Brings back the memories of how i first developed my phobia toward all mollusks, annelids and many other disgusting, soft, worm/milipede/slug-like bodies. Happened many years ago, when i was still in elementary school. My brothers, cousins, neighbours and I grouped round a table with some match sticks, tongs and some kind of container(i think it was porcelain) and we started to make a mini-bonfire. Then we went out hunting for things we could burn, and came back with a load of snails and milipedes.

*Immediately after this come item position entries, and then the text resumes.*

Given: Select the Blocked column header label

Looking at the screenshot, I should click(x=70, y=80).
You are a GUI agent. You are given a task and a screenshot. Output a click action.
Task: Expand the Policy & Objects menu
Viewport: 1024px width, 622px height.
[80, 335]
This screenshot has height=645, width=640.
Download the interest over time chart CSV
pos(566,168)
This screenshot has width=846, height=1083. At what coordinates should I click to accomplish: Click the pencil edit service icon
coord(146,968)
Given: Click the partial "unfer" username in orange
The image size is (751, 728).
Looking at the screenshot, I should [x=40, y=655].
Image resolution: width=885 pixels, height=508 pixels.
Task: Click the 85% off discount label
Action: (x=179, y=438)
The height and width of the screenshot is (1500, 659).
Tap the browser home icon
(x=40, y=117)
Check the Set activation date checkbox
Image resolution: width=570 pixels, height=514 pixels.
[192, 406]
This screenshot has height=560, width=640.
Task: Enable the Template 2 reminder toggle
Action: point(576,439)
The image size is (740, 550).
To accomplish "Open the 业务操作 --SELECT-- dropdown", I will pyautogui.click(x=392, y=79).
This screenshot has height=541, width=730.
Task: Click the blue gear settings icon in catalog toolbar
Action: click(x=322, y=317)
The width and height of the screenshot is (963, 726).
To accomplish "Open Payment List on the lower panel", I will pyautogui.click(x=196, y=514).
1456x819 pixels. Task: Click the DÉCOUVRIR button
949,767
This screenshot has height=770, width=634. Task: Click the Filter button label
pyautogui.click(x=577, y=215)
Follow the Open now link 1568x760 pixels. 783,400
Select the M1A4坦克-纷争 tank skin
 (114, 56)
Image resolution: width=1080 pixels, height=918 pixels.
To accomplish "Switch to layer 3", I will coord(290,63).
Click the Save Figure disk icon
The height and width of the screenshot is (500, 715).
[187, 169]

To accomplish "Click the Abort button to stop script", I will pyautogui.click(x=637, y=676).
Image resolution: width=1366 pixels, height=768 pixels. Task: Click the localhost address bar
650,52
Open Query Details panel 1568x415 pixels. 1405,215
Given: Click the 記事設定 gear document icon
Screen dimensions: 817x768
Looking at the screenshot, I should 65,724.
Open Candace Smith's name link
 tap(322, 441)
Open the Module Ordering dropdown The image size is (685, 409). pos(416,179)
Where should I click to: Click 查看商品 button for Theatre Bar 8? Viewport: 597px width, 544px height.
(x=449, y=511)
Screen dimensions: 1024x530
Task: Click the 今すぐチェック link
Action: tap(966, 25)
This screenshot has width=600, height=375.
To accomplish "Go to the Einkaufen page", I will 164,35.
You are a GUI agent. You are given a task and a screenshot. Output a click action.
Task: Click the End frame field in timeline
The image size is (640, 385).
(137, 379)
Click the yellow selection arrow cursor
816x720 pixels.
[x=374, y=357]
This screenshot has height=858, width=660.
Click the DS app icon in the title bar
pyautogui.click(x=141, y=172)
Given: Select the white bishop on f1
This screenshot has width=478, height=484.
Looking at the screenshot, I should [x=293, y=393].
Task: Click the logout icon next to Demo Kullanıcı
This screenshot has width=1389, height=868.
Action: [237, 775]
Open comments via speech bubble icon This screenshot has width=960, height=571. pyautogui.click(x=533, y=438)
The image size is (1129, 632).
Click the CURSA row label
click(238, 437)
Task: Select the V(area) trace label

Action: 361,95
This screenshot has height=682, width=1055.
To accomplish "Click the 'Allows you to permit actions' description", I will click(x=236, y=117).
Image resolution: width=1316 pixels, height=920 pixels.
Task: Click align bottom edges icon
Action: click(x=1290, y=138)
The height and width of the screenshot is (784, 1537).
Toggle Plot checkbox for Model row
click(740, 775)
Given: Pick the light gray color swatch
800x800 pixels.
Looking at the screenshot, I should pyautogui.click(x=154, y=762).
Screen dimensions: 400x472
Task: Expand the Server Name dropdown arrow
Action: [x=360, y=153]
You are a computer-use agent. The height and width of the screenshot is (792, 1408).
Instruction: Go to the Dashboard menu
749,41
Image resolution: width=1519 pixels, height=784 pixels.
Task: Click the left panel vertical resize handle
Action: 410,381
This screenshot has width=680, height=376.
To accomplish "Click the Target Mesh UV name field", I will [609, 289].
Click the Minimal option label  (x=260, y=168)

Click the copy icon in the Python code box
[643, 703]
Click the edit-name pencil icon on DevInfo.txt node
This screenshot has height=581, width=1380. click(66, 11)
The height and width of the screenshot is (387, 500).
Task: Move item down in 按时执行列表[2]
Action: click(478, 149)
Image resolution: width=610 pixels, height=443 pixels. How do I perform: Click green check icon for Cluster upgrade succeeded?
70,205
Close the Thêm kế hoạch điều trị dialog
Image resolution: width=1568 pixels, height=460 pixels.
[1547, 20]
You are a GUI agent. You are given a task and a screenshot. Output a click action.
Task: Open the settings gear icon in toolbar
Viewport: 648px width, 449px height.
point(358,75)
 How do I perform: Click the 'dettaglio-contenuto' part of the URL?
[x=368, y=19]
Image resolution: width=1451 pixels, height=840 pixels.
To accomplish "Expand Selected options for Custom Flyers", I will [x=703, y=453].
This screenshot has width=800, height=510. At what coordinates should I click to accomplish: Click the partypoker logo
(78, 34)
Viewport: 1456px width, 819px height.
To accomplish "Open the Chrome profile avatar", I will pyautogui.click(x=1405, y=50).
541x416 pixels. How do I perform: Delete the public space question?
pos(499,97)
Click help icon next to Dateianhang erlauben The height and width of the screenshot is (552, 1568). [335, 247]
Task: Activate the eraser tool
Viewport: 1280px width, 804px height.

we picked up the snails which have already shrunken into their shells out of fear and placed them right in the middle of the bonfire and watch it shrivel out, with greenish-yellowish-milky-coloured "blood" ooze out of its body, and then finally it was left with only the burnt-black shell. we also did the same with the milipedes and watch it roll into a ball and oozing out some-coloured "blood" and turned into ashes.
Ever since then, i've had that phobia, especially towards snails. i hate seeing them, watching them crawling, or stepping on them, or WATCH it get stepped, or an already-stepped-on snail. when i see a snail, i'll be sure to keep my distance. i just wonder how some people can just pick the snails up and throw them at the wall, or over the wall. Not like i care if the snails die or not but it's just disgusting and creepy. the way the snails with its soft moist body crawl around, giving displeasure to housewives, gardeners, and those who step on them.
But ever since that mini-bonfire incident, i've managed to develop a liking for burning things. not to mention cutting things too. i remember the time me and my brother would go out hunting for grasshoppers and locusts to burn. and once they've been "cooked" we gave it to our dog, Brownie. Brownie really loved those special treats we gave him (he's dead now though. and no, it wasn't because of the fried grasshoppers). and you know, the cooked grasshoppers smelled so good and looked so crispy. i might actually eat one one day, probably for survival. LOL
i really don't know why i'm talking about this but oh well. just some reminiscing thats all. ahh.. my childhood days.
i can't believe i can actually write this crap with a whole econs assignment due tomoro which i havent even started. and i actually volunteered to accompany my mom grocery shopping later. oh well. i'll manage somehow. (oh yeah. it has already been a week since mom came back, and everything has became a standstill. if you actually know what i mean.)
alright. so much for snails. i'm off now.